Source records:

Segment Open

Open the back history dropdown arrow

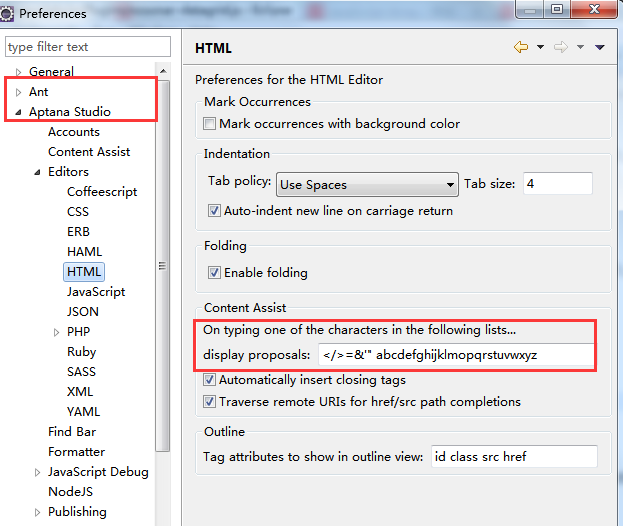540,47
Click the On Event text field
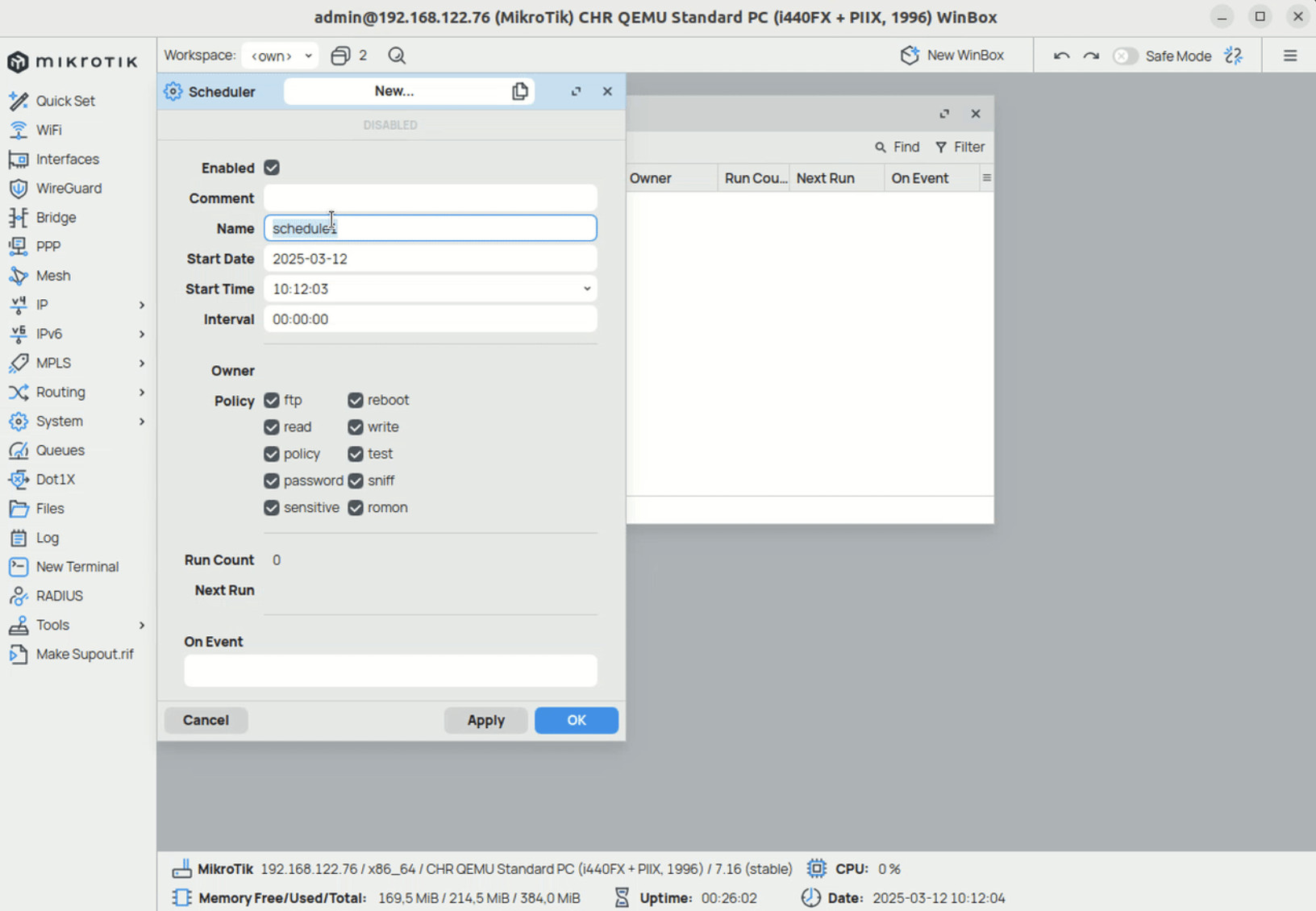This screenshot has width=1316, height=911. pos(390,671)

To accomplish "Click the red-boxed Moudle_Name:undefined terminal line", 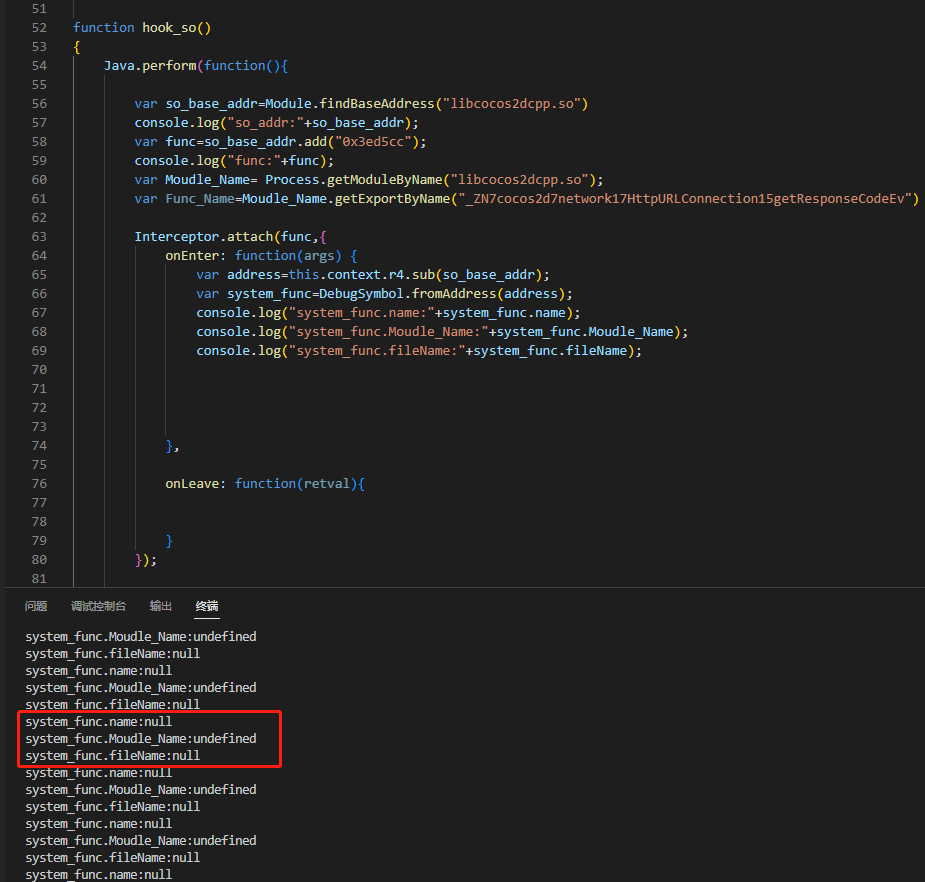I will coord(140,738).
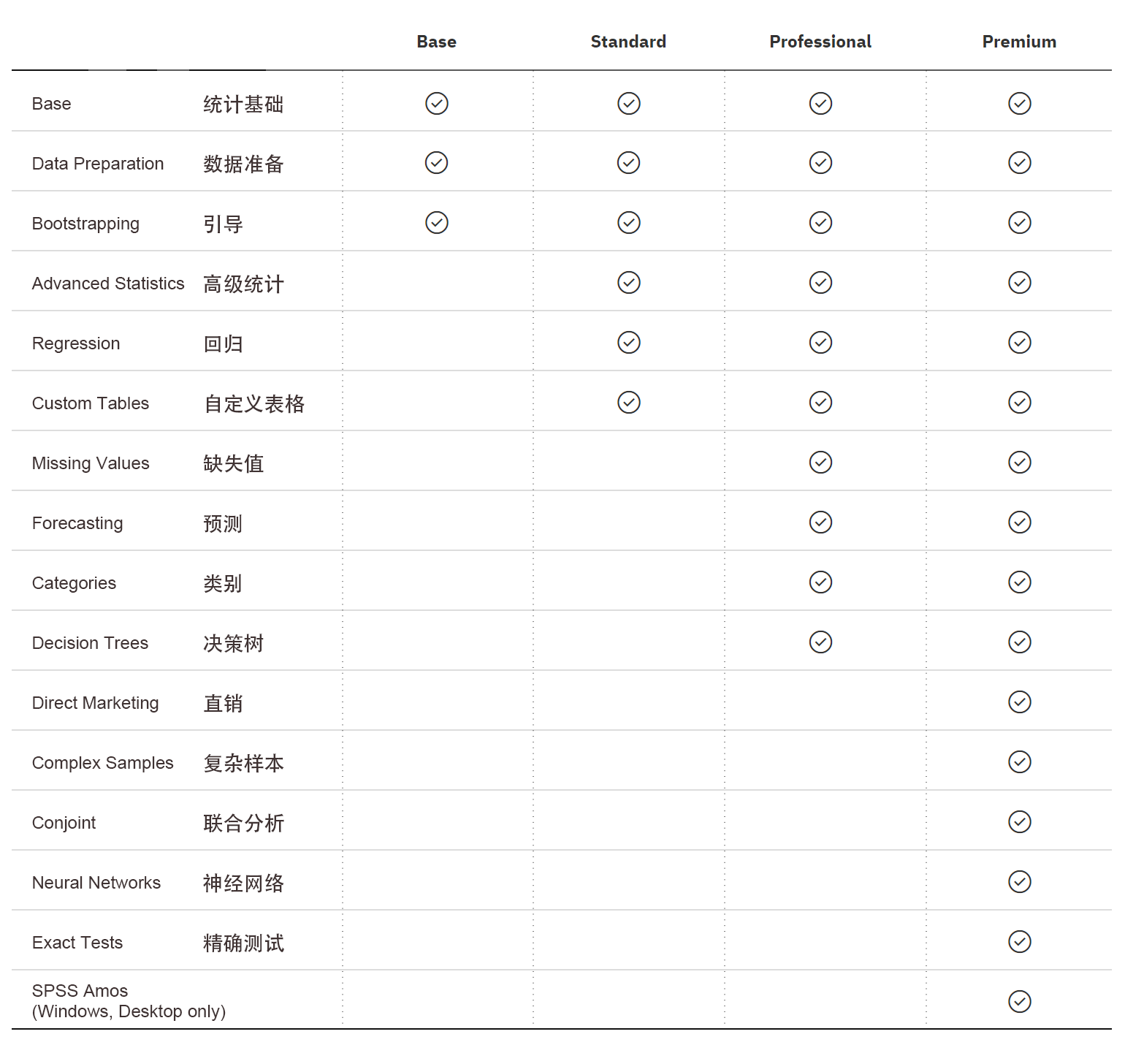The width and height of the screenshot is (1125, 1064).
Task: Click the Base column checkmark for Bootstrapping
Action: pos(437,222)

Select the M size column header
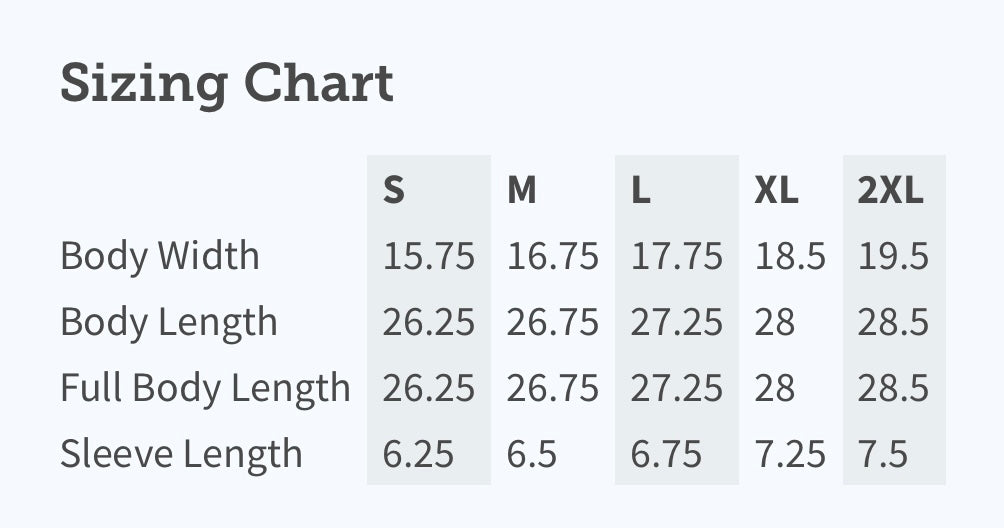click(522, 190)
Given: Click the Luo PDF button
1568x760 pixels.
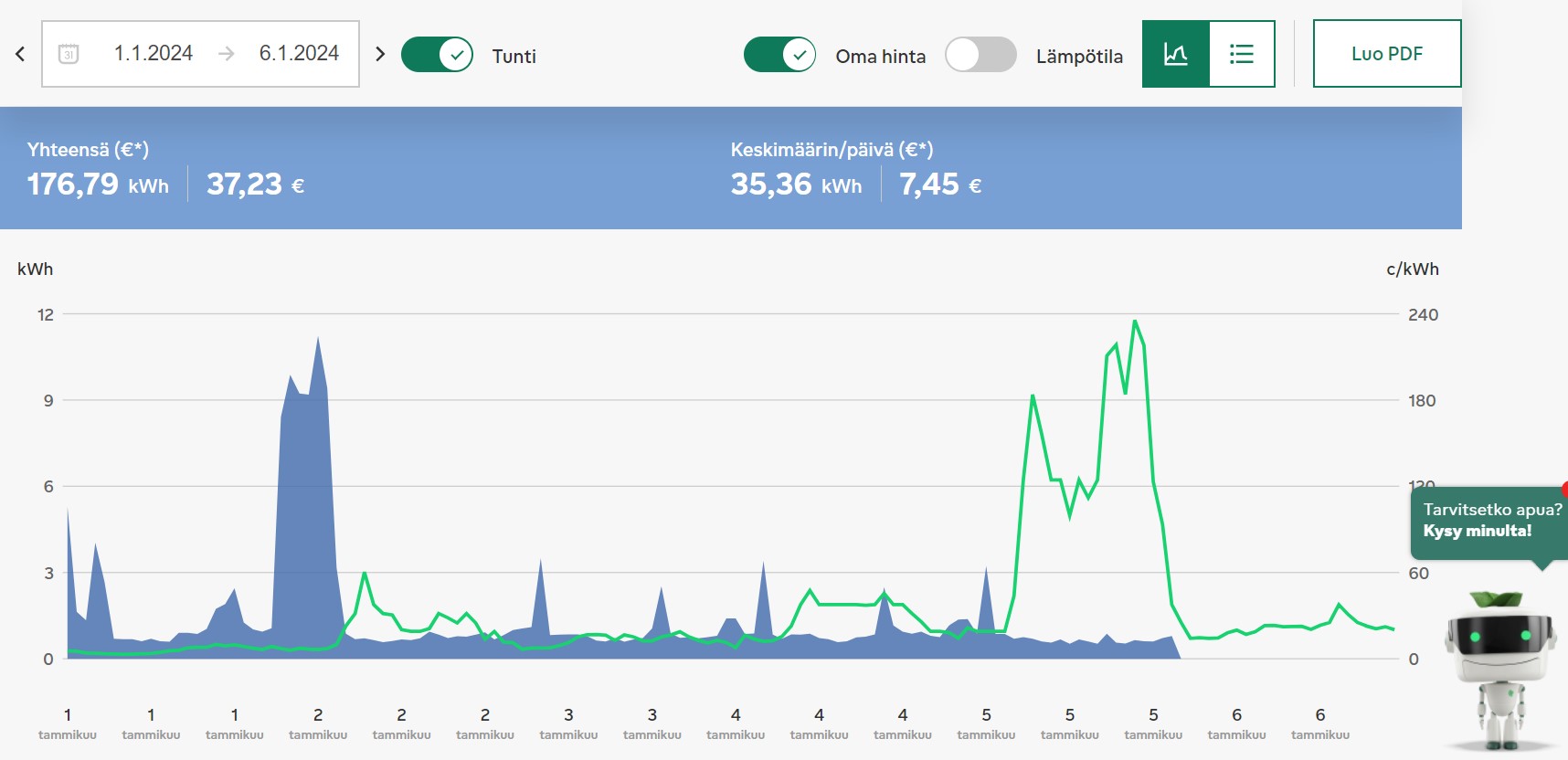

Segment Closed

Your copy should hold exactly the lines from the line bearing "Select the M size column header" through the end of the data, both included, and no pictures or anything further.

Response box.
Select the M size column header
click(522, 190)
Given: Click the Luo PDF button
1568x760 pixels.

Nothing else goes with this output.